**To do**
According to the Energy Organizer transcript, how many devices did the first energy issue in the list hit?

**Extract**
You’ll have a list of the top energy issues sorted by how many devices that was impacted.

You’ll have a view of the weighted call graph for a number of different logs, which you’ll be able to page through, using page through logs, and you can use Open in Project to jump directly into your code base so you can begin debugging these energy issues.

And now, I’d love to show you a demo.

Now, I’ve made sure that I’ve signed into my developer account and that I’ve uploaded our Energy Game app up to TestFlight in the App Store.

To bring up the Energy Organizer, I could just go into Window here, and click Organizer.

And this is the Energy Organizer UI.

I make sure that the Energy tab is selected at the top, and if you’ve used the Crashes Organizer, you will already be familiar with this UI.

On the left, we have a list of all of our apps.

Next to that, we have a list of our top energy issues.

In the center is our Weighted Call Graph, and on the right-hand side are some statistics about the energy issue.

So, let’s go ahead into the left here and select Energy Game, which is the game that we’re working on.

And then, make sure that we’re on the correct build.

We see here a list of our top energy issues, sorted by how many times it’s affected.

Let’s jump into this first energy issue, which hit 64 of our devices.

**Stored rows**
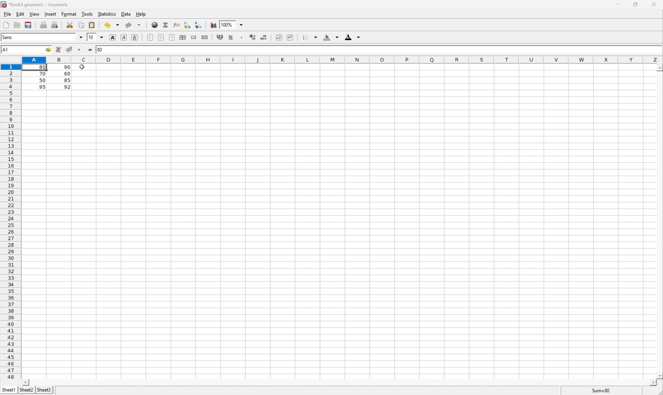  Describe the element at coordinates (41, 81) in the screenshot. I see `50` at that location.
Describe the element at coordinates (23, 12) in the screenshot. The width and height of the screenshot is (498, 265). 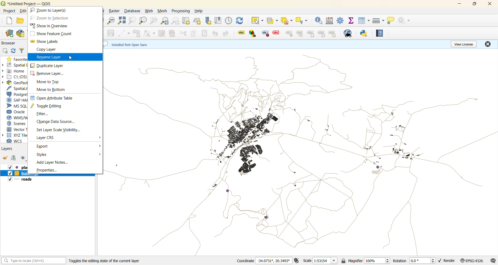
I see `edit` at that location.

==

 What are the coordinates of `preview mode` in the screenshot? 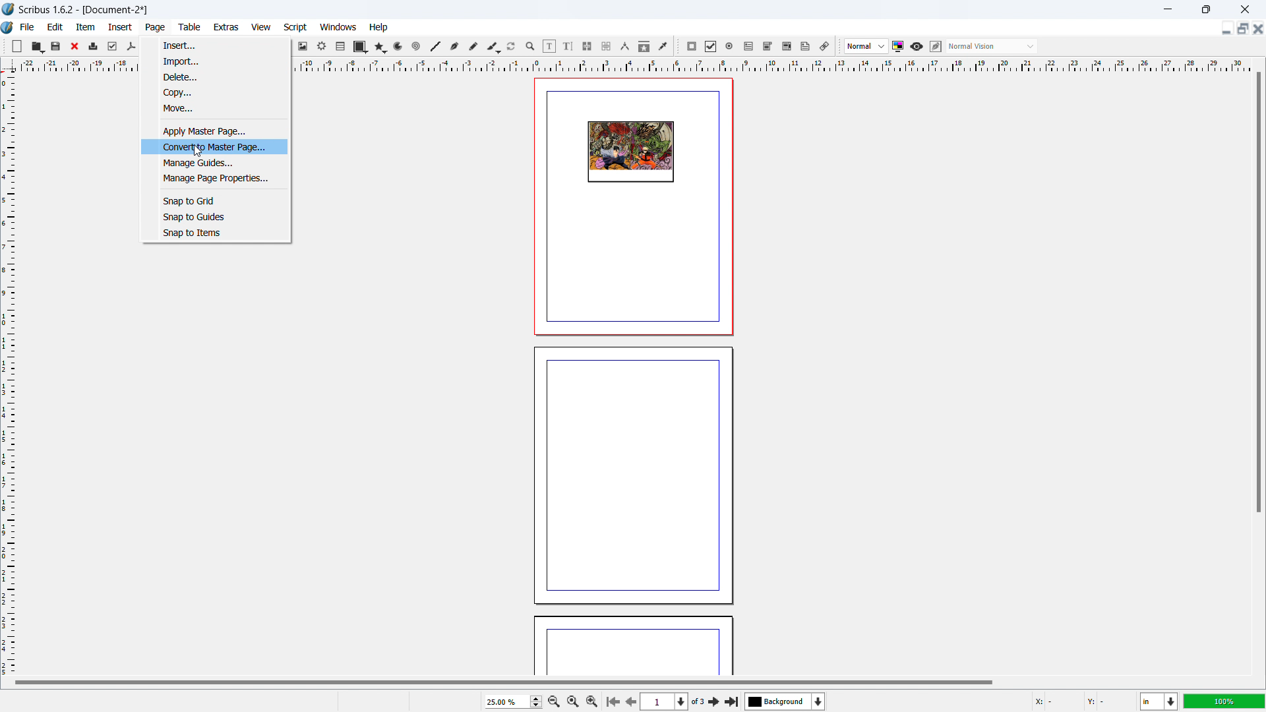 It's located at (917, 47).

**Task answer**
64 devices.